* **Document segment**

Plus, there may be other steps the client needs to take that rely on the ghostwriter's words. For example, a graphic designer or illustrator may need to pick up the project next.

Payment details

We can all agree that this is the clause most eyes are drawn to whenever a contract is on the table. Writing an invoice as a freelancer is hard work, you have to consider:

  • Payment terms
  • Due date expectations
  • Details on royalties
  • Payment of expenses

Be sure to include other factors that are relevant to your situation too. Document everything here so it’s clear to both parties.

Copyright

Copyright terms and the right to create derivative works are crucial for a ghostwriting agreement.

Essentially, the ghostwriter will need to agree that once their work is released, they cannot claim it is theirs. It's similar to a non-disclosure agreement. The client is—in most cases— the sole owner of the content created.

Revisions

As is often the case with any content work, there needs to be a certain amount of revisions in the scope of the project.

Writers will often give one round of free revisions to a client.. This will depend on what you’re comfortable with—just make sure you state the amount of free revisions or edits. At this point, you should also make clear how much you’ll charge for every additional edit or revision after the freebie.

Confidentiality

Clients need more than an oral agreement to be assured they have your confidentiality. Ensure your ghostwriter agreement includes a clause stating you will not claim that you wrote the content which the client is publishing under their name—or someone else's.

Permissions clause

A permissions clause is the only exception you'll be granted to showcase your work in your digital portfolio.

Admittedly, as a ghostwriter, getting a yes from your client on this one is rare. However, it's worth a try—just make sure to highlight it to your client when you send the contract over.

Termination of contract

We're not talking about the contract drawing to an end here because the work is done.

Termination happens when there is a breach of contract or there’s gross misconduct from either party. It's a shame that it happens, but it does, and your termination clause should explain the process and conditions for both parties when terminating.

Other factors

Lastly, are there any tools or permissions the writer needs to get the job done? Are there any third parties that need to be listed for the project to be duly executed? If so, list these details in your final clause.

What's the benefit of using Bonsai instead of editing a template yourself?


All of Bonsai's contracts have been reviewed by experts. That means they're legally verified and tailored to your business niche. They save you:

  • Time
  • Worry
  • Resources

And knowing that most of the heavy lifting is already done, you can focus on doing what you love instead.

How to create a ghostwriting contract template with Bonsai


Creating and editing a contract in Bonsai is done in a few easy steps. All you need to do is:

  1. Sign up for the tool
  2. Go to the type of contract you want, or build your own from scratch
  3. Edit the template with the details specific to your project

You'll be able to manage, edit, and assign all of your contracts to your projects within your Bonsai dashboard. Easy peasy!

Ghostwriting agreement FAQs


How do I start freelance ghostwriting?

* **Provided information**

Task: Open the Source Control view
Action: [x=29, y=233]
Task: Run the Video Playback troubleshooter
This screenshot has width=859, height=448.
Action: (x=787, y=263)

--

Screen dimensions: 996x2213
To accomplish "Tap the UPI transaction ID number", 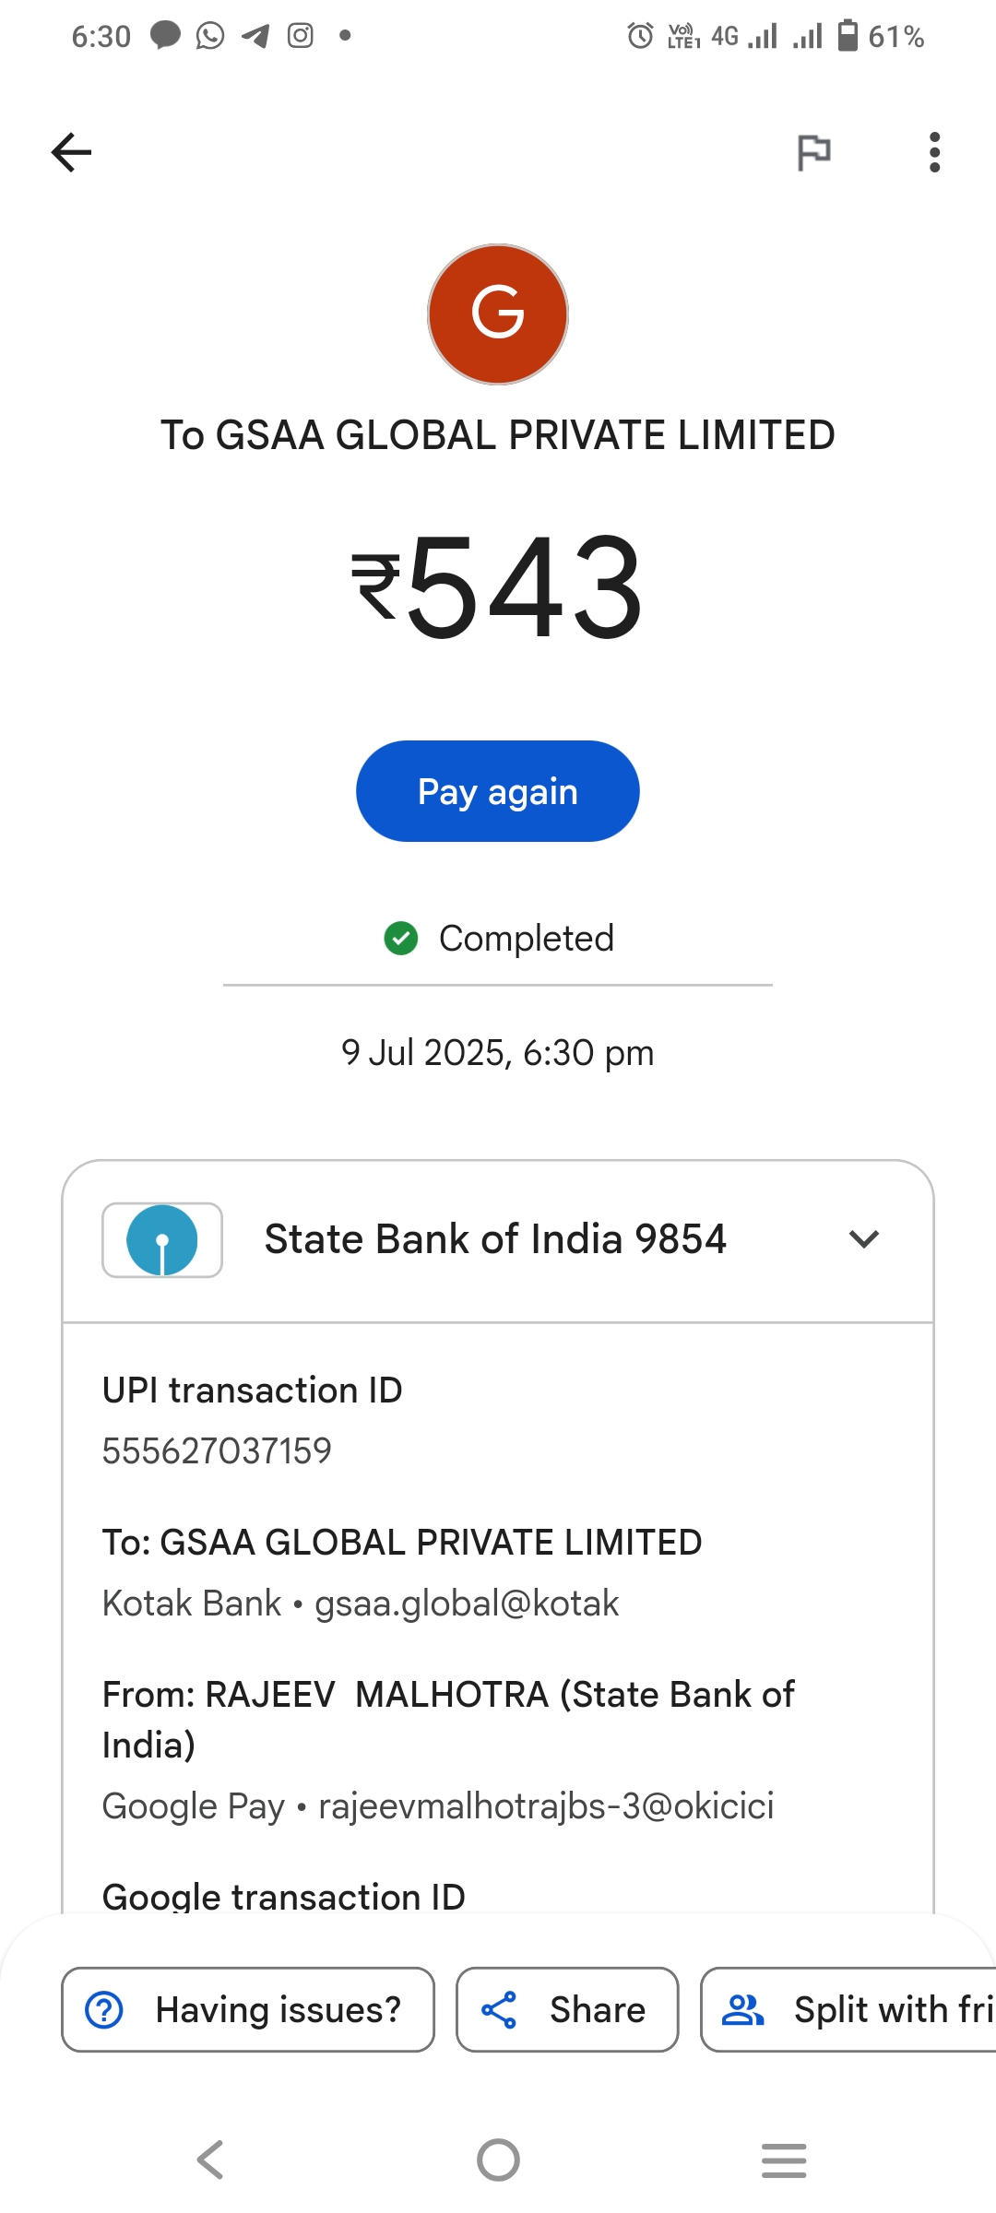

* **Instruction**
Update the passage of the text on ghostwriting agreements that opens with "1. Sign up for" and closes with "dashboard. Easy peasy!" by replacing "dashboard" with "workspace", and give the revised passage in full. The material is not required for this exercise.

* **Solution below**
1. Sign up for the tool
  2. Go to the type of contract you want, or build your own from scratch
  3. Edit the template with the details specific to your project

You'll be able to manage, edit, and assign all of your contracts to your projects within your Bonsai workspace. Easy peasy!